No public health units in local health districts, as happens in other states, is a significant shortfall. The Victorian model centralises power, which reduces the skills and abilities of local health districts to manage outbreaks when they occur. They are the frontline in controlling this.
And Victoria’s Chief Health Officer, Brett Sutton, sits three levels below the Premier and Health Minister, reducing his line-management rights and responsibilities and hampering his ability to make decisions swiftly in what needs to be a fast-paced response setting.

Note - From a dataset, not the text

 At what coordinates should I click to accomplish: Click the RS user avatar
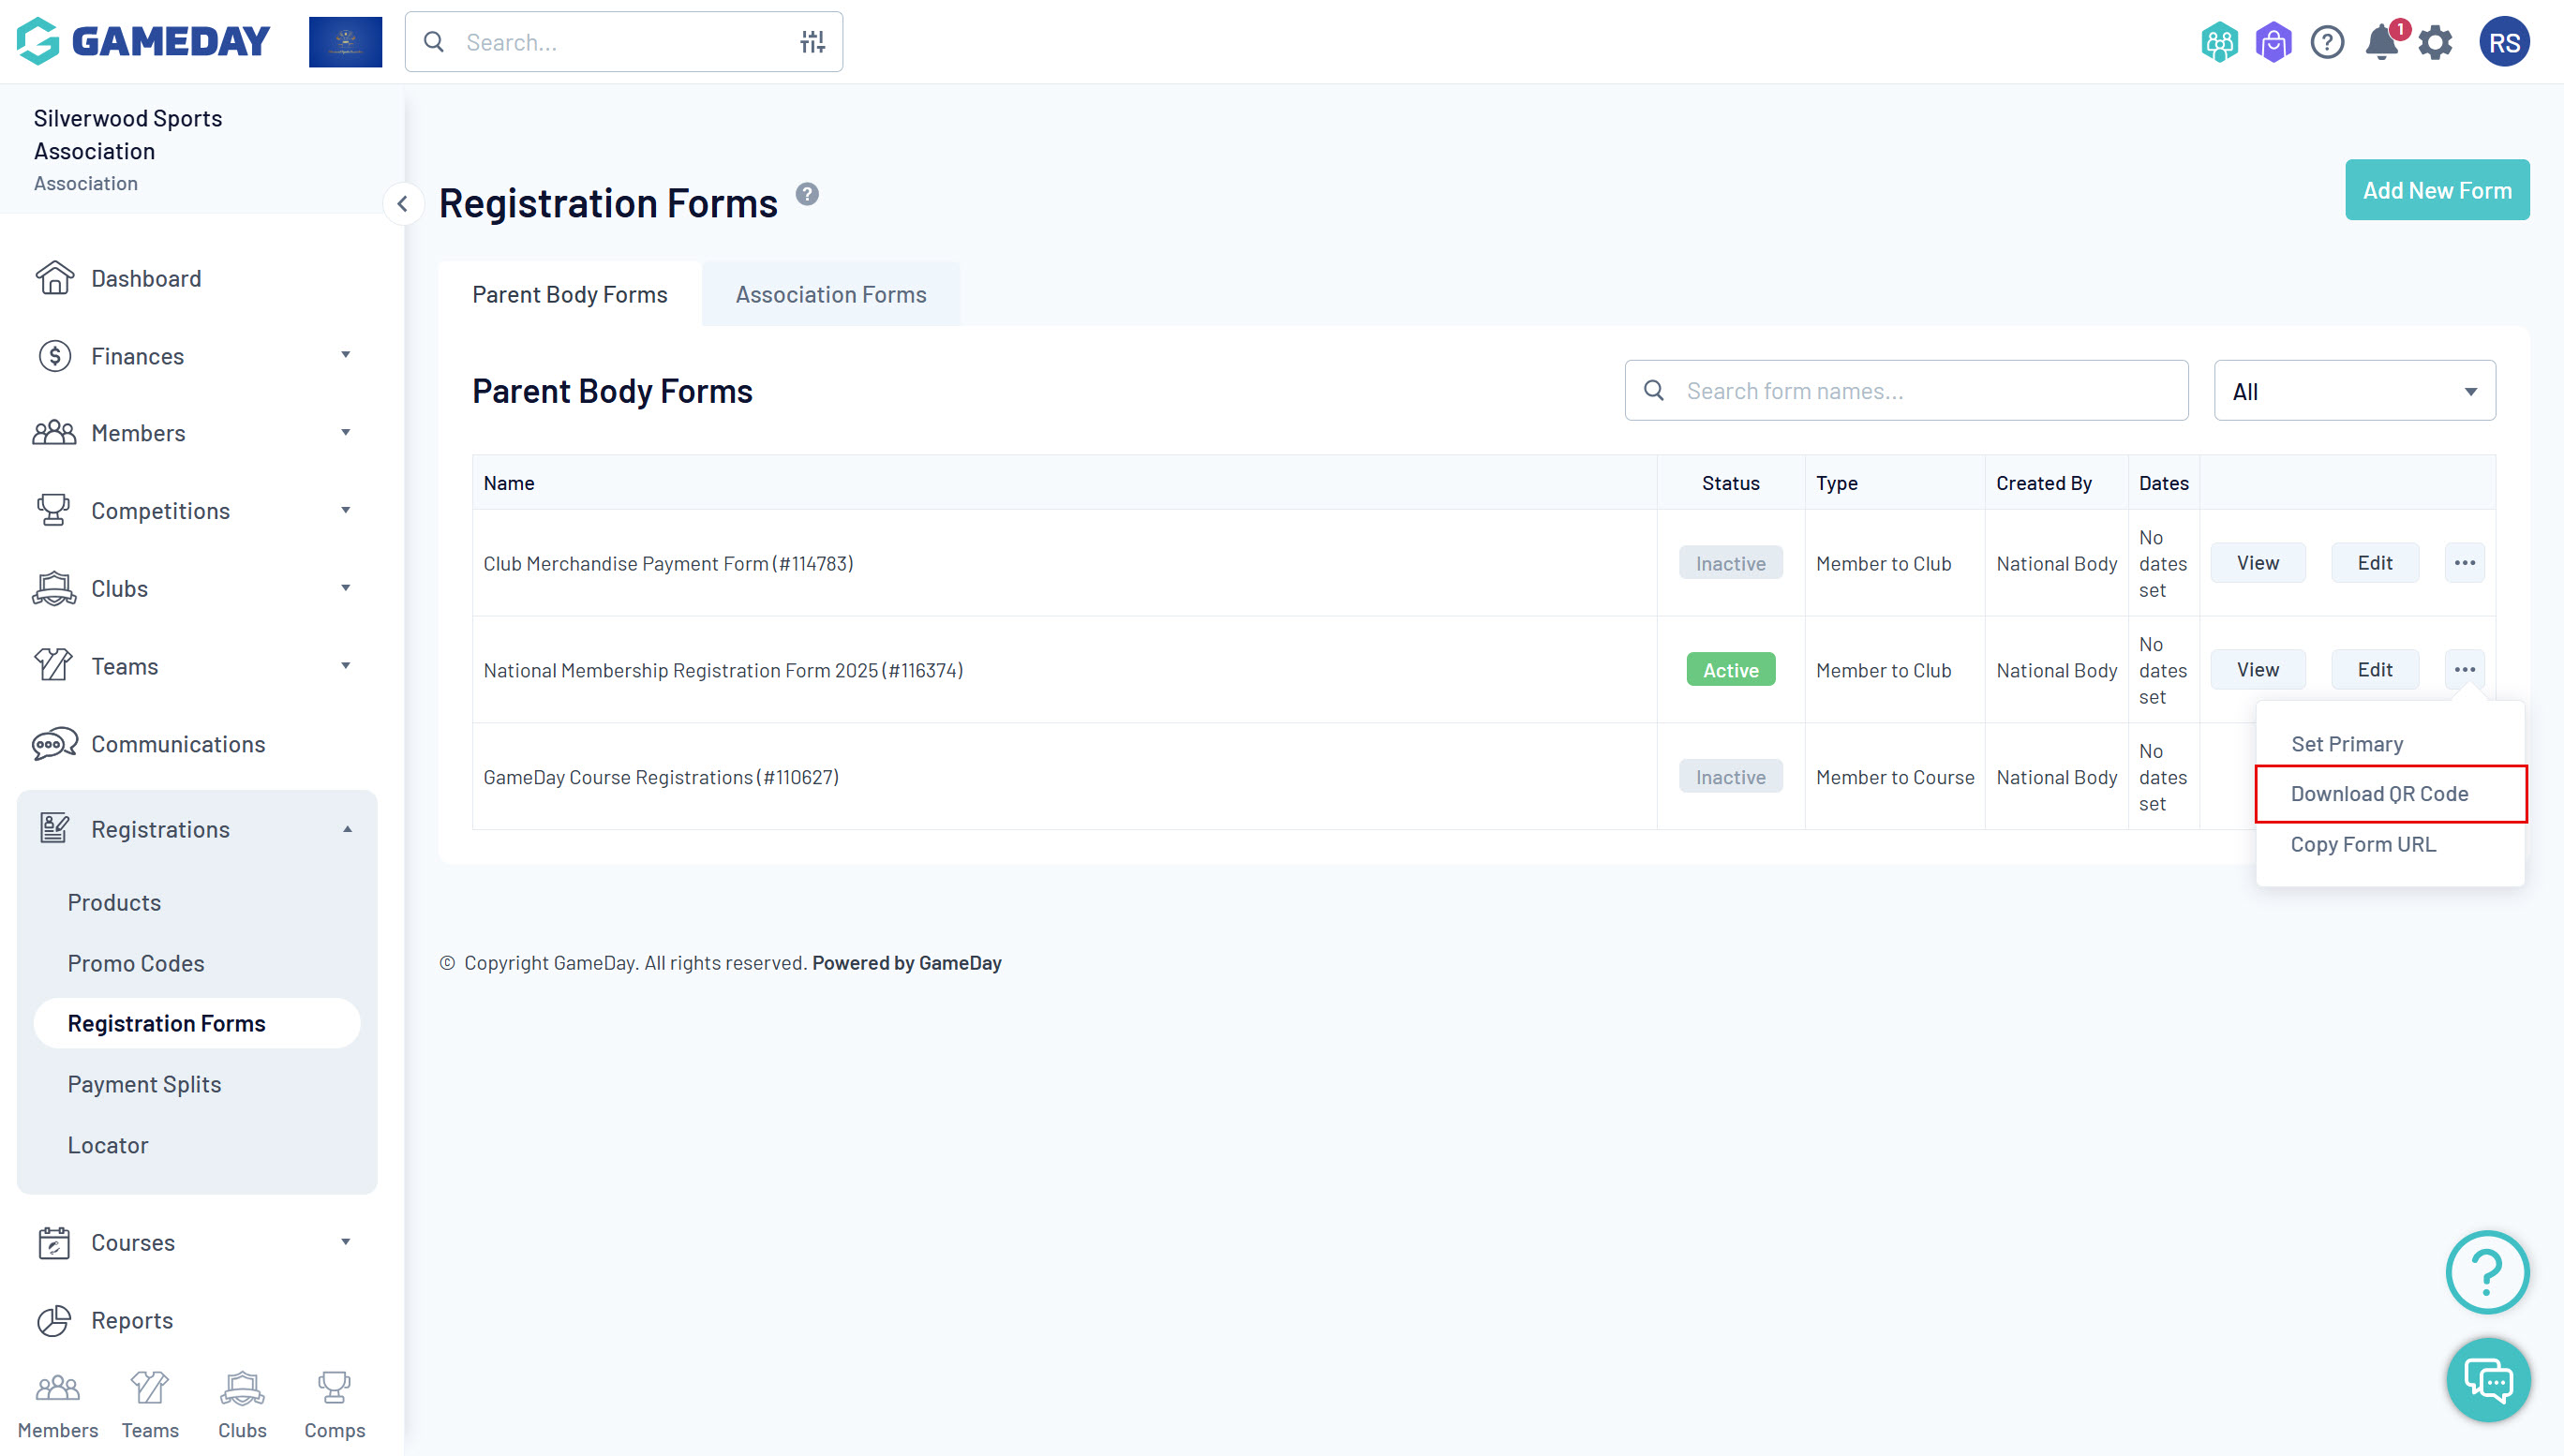[2503, 42]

Sutton isn’t even a deputy secretary within Victoria’s health bureaucracy, as the chief health officers are in similarly large states such as NSW and Queensland. In fact, all other states classify their CHOs as a deputy secretary or equivalent for reporting purposes. In Victoria, the CHO is merely one of seven direct reports to one of the five deputy secretaries who report to the secretary of the Victorian Department of Health and Human Services. Which means he is a long way down the totem pole.
Sutton therefore doesn’t have the communications team around him that other CHOs (and the federal Chief Medical Officer) have. That’s not a case of Sutton lacking a team of spin merchants, as are often embedded in political offices. I’m talking about health communications teams with the skills to engage with culturally and linguistically diverse communities, or CALD groupings.

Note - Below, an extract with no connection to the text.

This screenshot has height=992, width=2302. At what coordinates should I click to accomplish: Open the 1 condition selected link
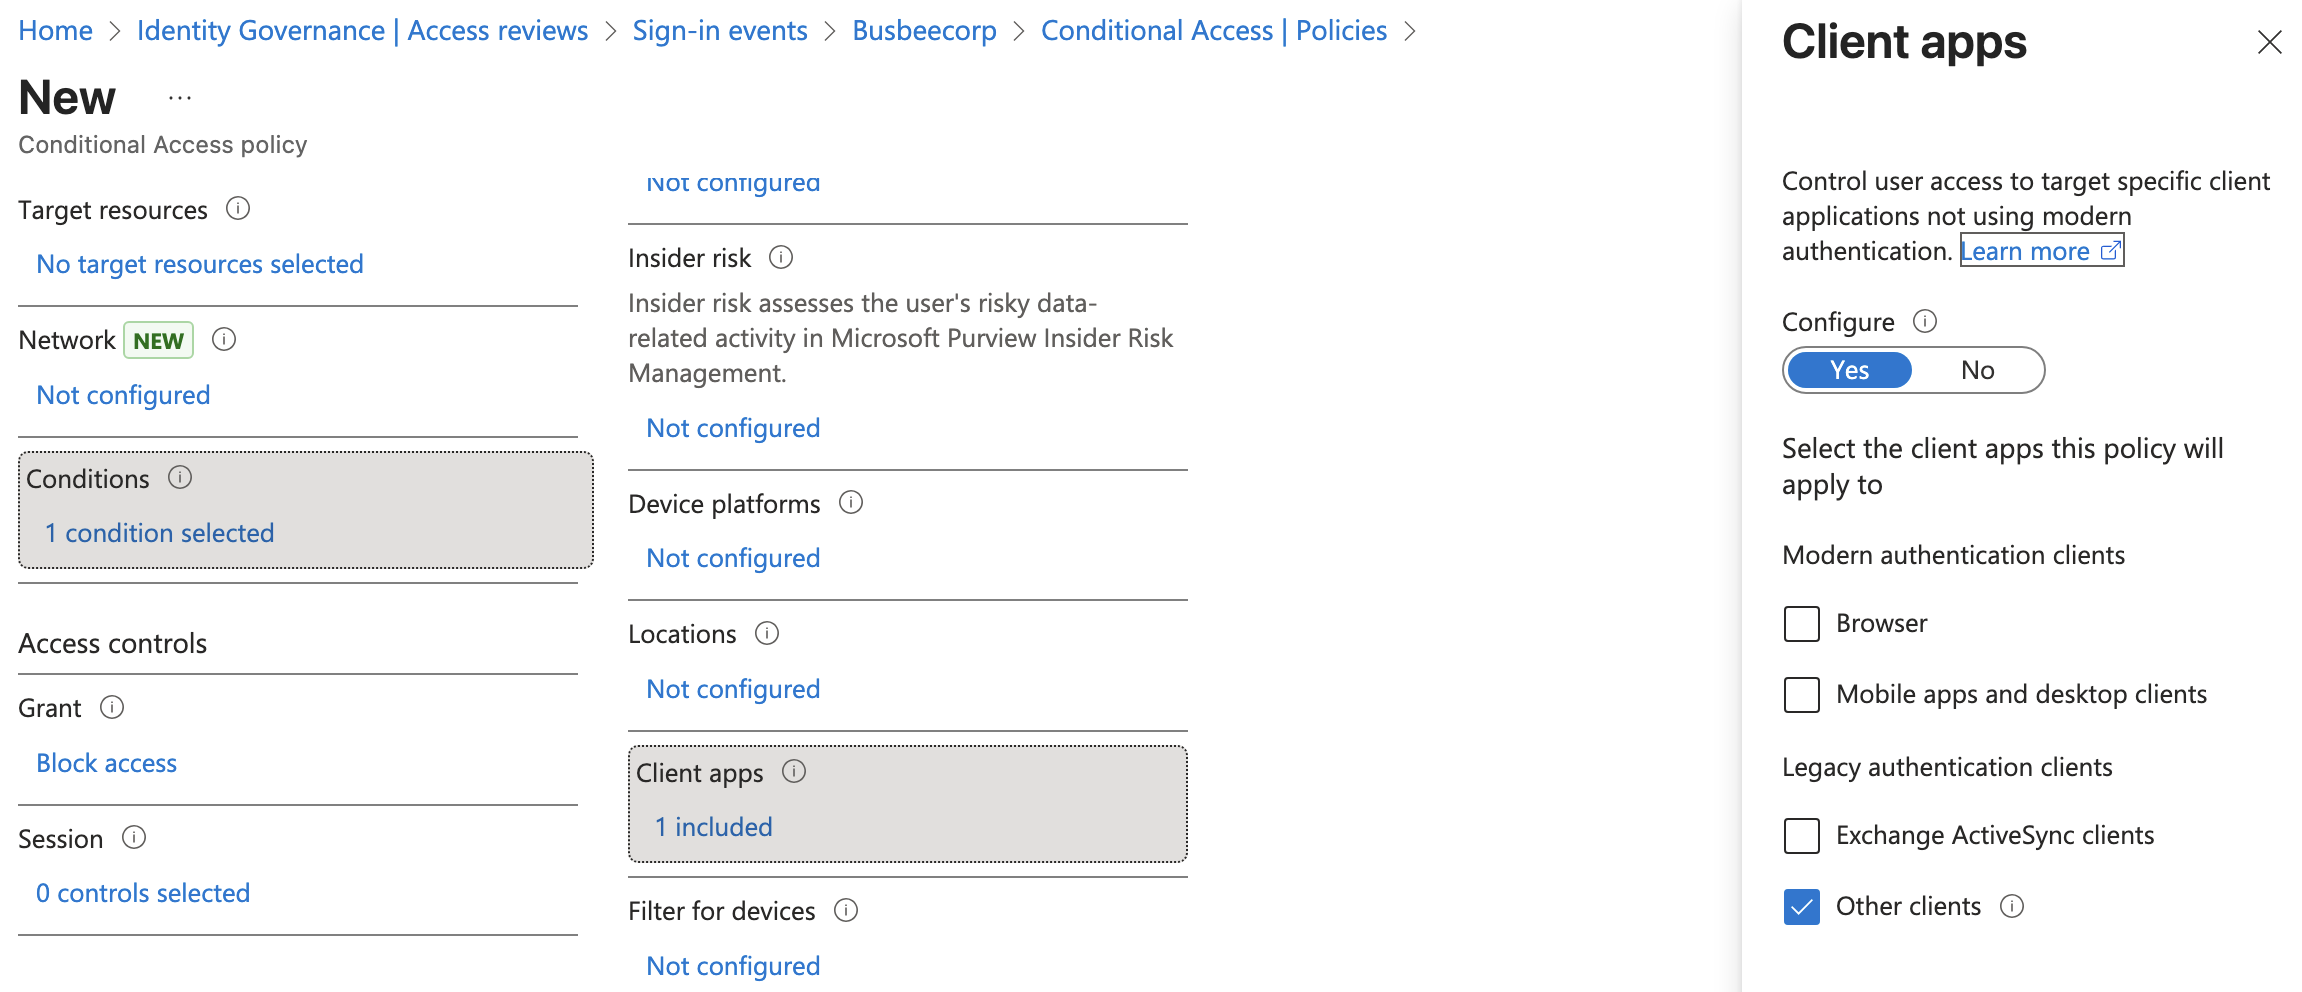click(159, 532)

These are the communities that are, unsurprisingly, some of the hardest to reach. But they are also the communities most at risk from international arrivals. You would have thought intuitively Victoria would be better at managing such diversity than most other states — but, alas, not when it comes to its Health Department.
Engagement with CALD communities needs to be one of the first priorities of managing this pandemic to tackle surges in community transmission swiftly. But because the Victorian bureaucracy has diminished the standing of the CHO and not invested in public health units in local health districts, it is playing catch-up in trying to manage possible community transmissions in CALD groupings.

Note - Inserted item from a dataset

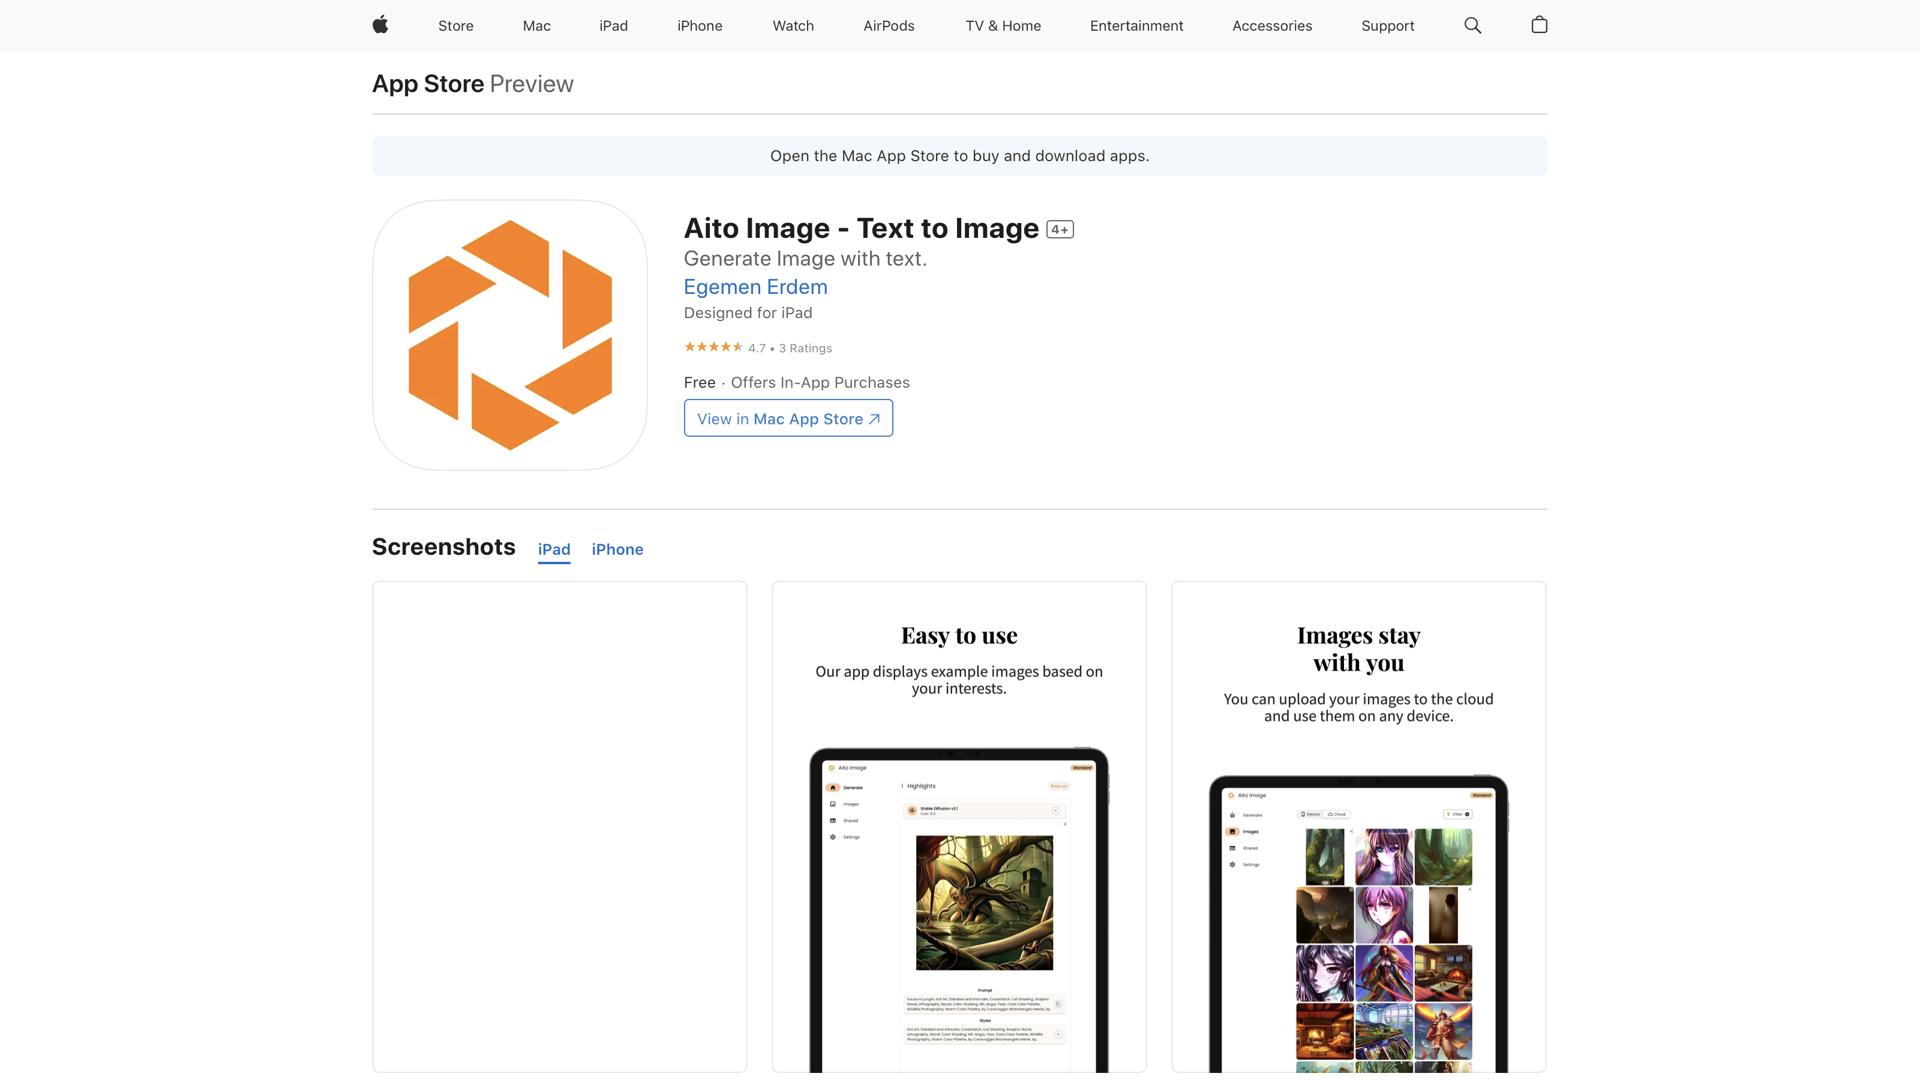Open the Watch menu item
1920x1080 pixels.
[793, 25]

Andrews has yet to ask for help interstate, but he desperately needs it. It is perhaps unsurprising that he hasn’t, after Victoria went it alone on several policy fronts during the first wave, and after the Premier recently described South Australia as a destination you wouldn’t want to travel to, in response to SA’s unwillingness to open its borders to Victoria.
The shortcomings in Victoria — which are long-entrenched public policy failures — won’t even be admitted to by its government. Partly, perhaps, because Andrews himself is a former health minister, meaning that the health structure he has overseen as a minister and Premier is one he feels politically compelled to defend.
Andrews gloats about the “army” of contact tracers in his home state, which is a statement of fact. But he glosses over the lack of skilled personnel overseeing them. The biggest army doesn’t always win without good generalship.
As a consequence, Victoria now poses a nationwide risk. Not so much on the health front, as authorities believe that despite the surge in community transmissions in Victoria it should be able to be brought back under control. A daily new infection rate of 15 to 25, which so far doesn’t appear to be rising exponentially, is manageable — notwithstanding a contact-tracing target pushing well above 1000.
The real danger, however, is that Victoria’s second wave will keep state borders closed for longer around the country, thereby doing further damage to the economy and the sectors within it that rely so heavily on fluid travel.
Peter van Onselen is a professor of politics and public policy at the University of Western Australia and Griffith University.